綿を考える:綿のような天然繊維及びそれらを栽培する農家もまた影響を受ける。パイプライン中のひとつの製品は綿と同じ繊維をナノスケールで操作した合成繊維であり、綿よりはるかに強い。世界中で綿の生産に従事する1億の家族にとってナノテク繊維が意味することは何であろうか? 2003年の世界の綿生産は240億ドル(約2兆5,000億円)に達し、アフリカ53か国のうち35か国が綿を生産しており、22か国が輸出している。

--- 作業項目 1 ---
次の(a)〜(c)がそれぞれ綿とナノテク繊維の文章の内容と合っているかを「はい」か「いいえ」で答え、判断の決め手となる文章中の語句をそのまま引用してください。
(a) ナノスケールで操作した合成繊維は、綿よりも強い。
(b) アフリカ53か国のすべてが綿を輸出している。
(c) 世界で綿の生産に従事している家族は1億に上る。
--- 作業項目 2 ---
綿とナノテク繊維の文章の最後の文に続く部分を書き継いでください。

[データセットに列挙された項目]
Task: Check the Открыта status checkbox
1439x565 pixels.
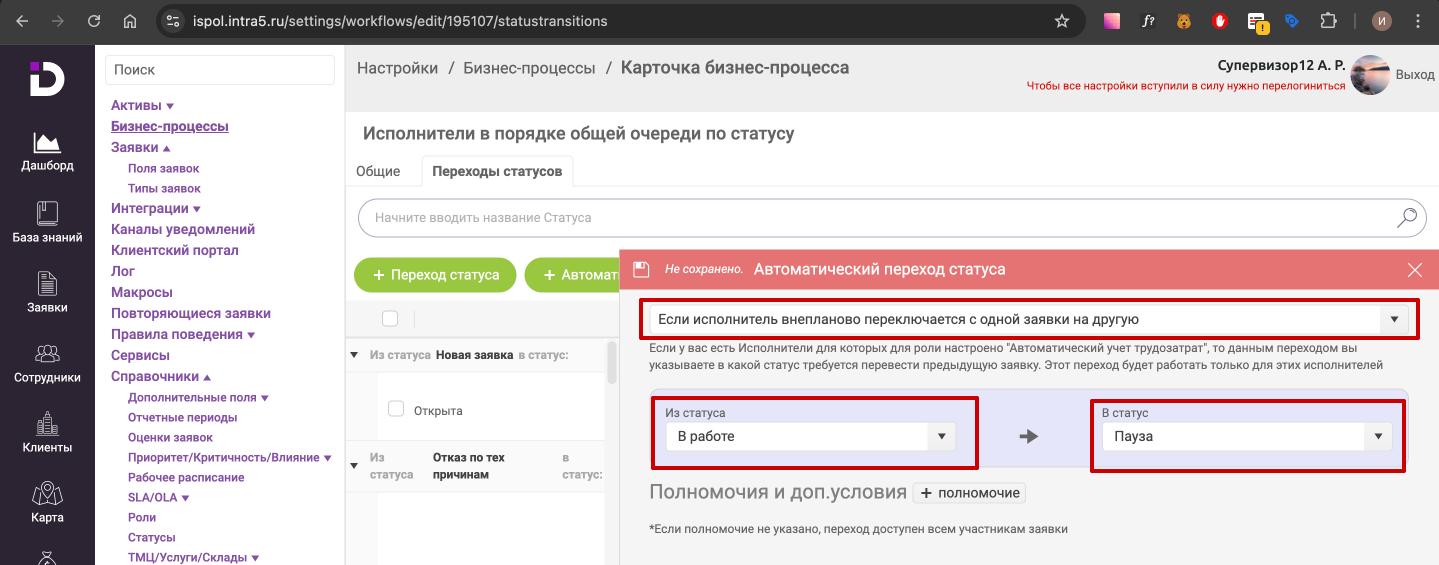Action: point(395,409)
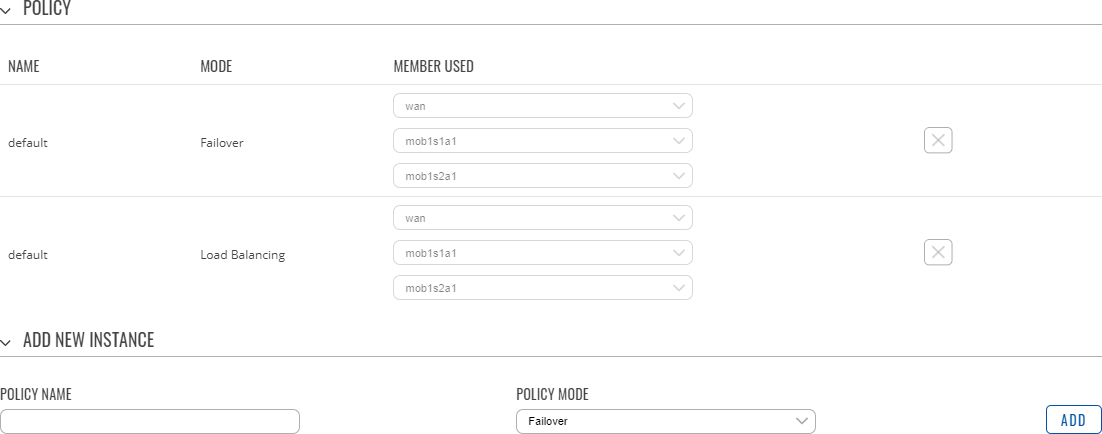This screenshot has height=434, width=1102.
Task: Open Load Balancing policy's wan member dropdown
Action: [542, 218]
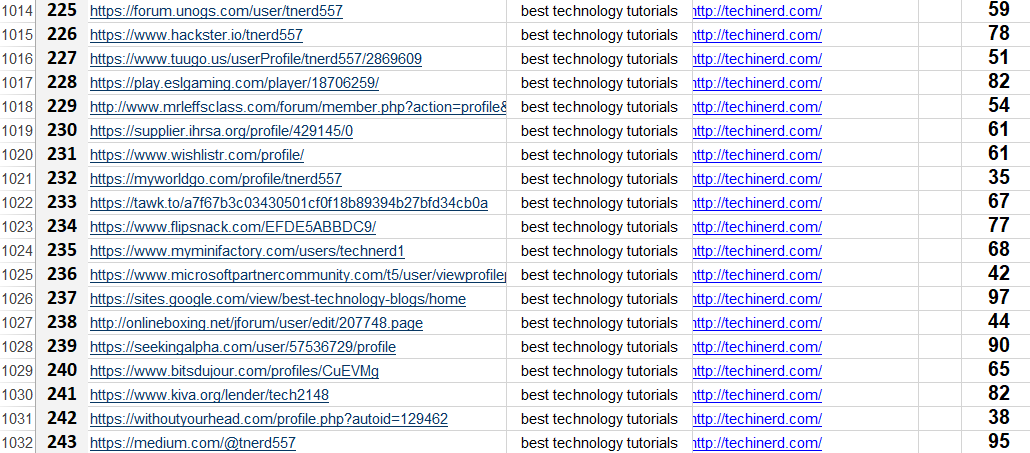Image resolution: width=1030 pixels, height=453 pixels.
Task: Select row header 1032
Action: pos(17,443)
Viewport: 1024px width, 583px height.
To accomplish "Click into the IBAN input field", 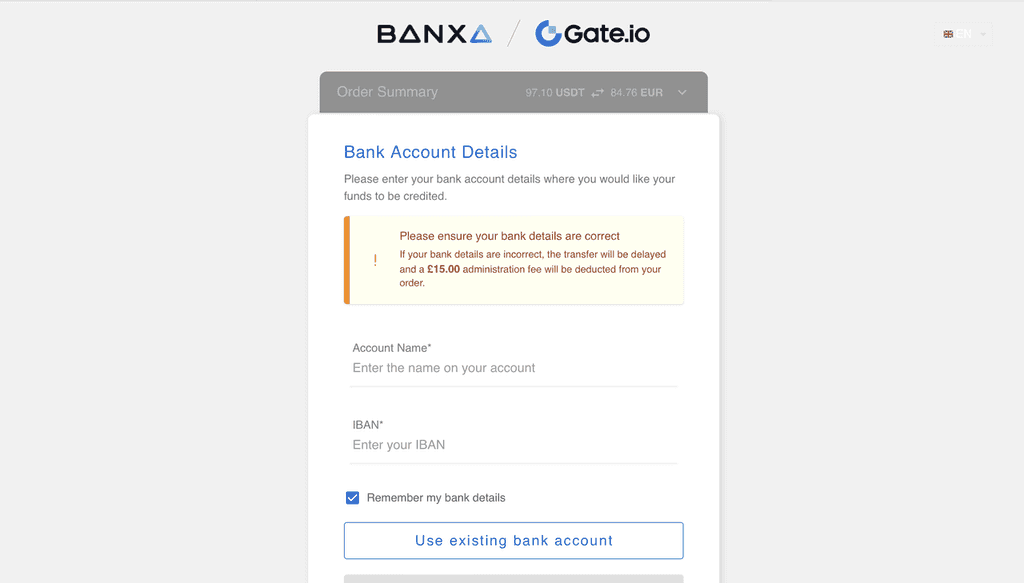I will point(513,445).
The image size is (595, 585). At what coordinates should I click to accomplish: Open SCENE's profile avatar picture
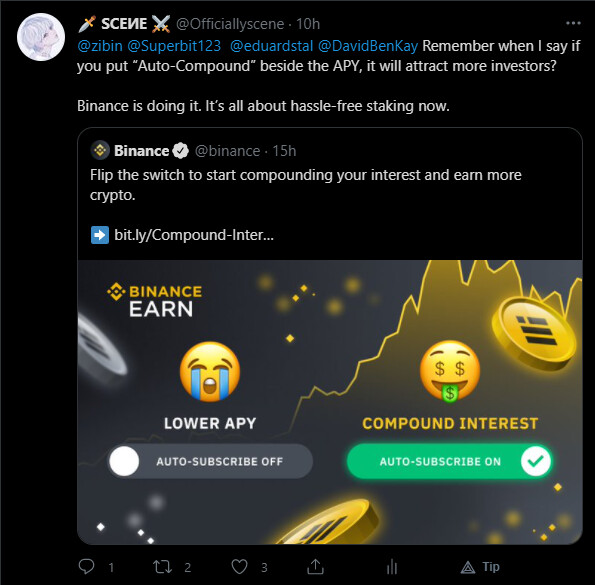tap(41, 37)
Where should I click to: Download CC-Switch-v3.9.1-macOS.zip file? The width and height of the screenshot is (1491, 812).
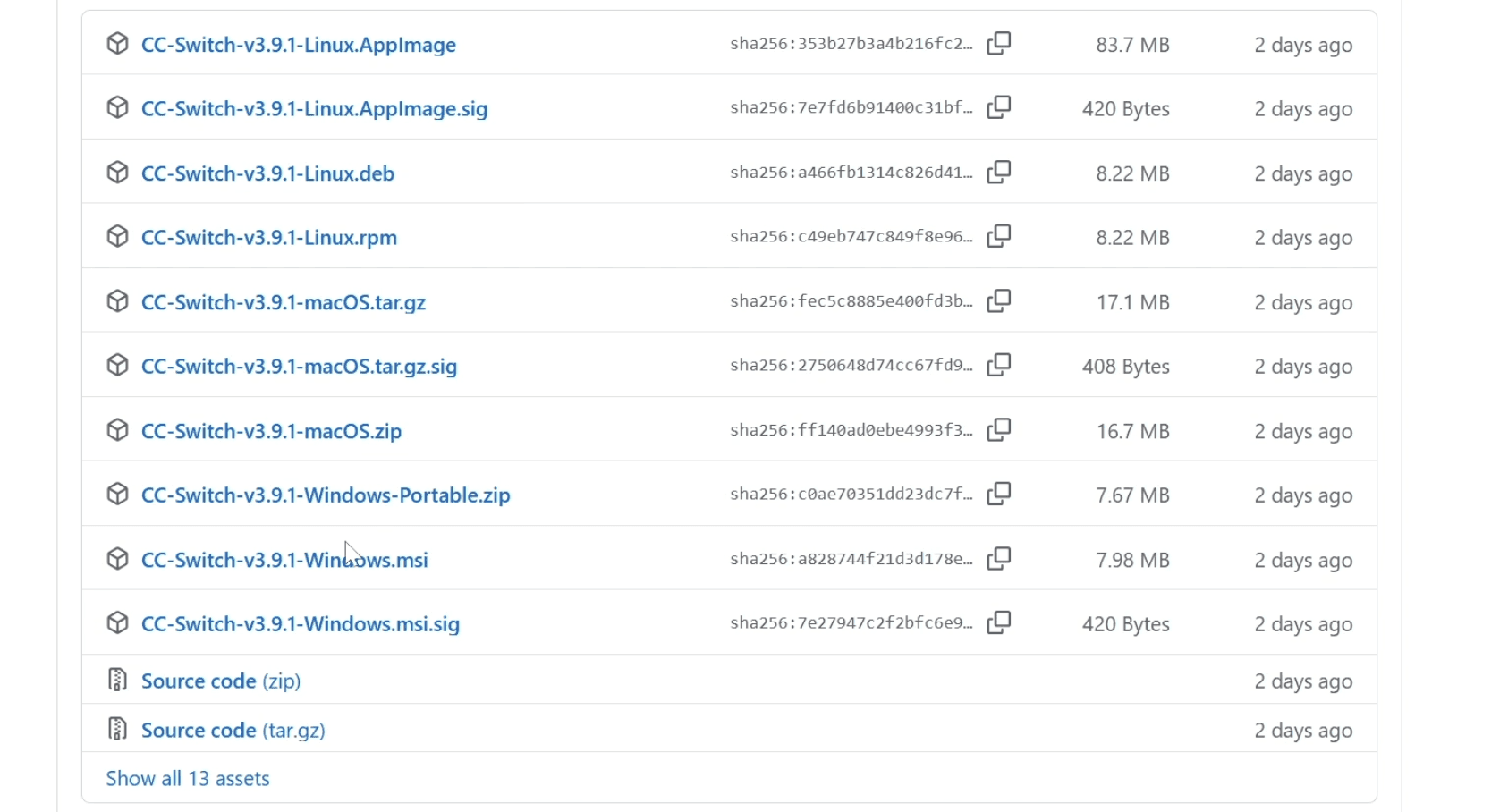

--- 解答欄 1 ---
(a) はい　「綿よりはるかに強い」
(b) いいえ　「22か国が輸出している」
(c) はい　「世界中で綿の生産に従事する1億の家族」

--- 解答欄 2 ---
間違った波長? 本来ならナノテクは貧者に有用な利益をもたらすはずのものである。また、いくつかの従来の物質を新たな物質に置き換えることで環境的利点もあるはずである。しかし、科学の私物化と空前の企業の寡占が広まっている世界では、民主主義と人権は蝕まれ、国家の主権は損なわれている。ナノスケール製品とプロセスに関する特許の占有は、自然界全体の構成要素である基本要素に関する巨大な独占を意味する。もし、現在の傾向が続くなら、ナノスケール技術は多国籍企業の手の中で経済力をさらに濃縮するであろう。貧者は自分達の外側にある技術からどのようにして便益を得るのであろうか?


誰が関与しているのか?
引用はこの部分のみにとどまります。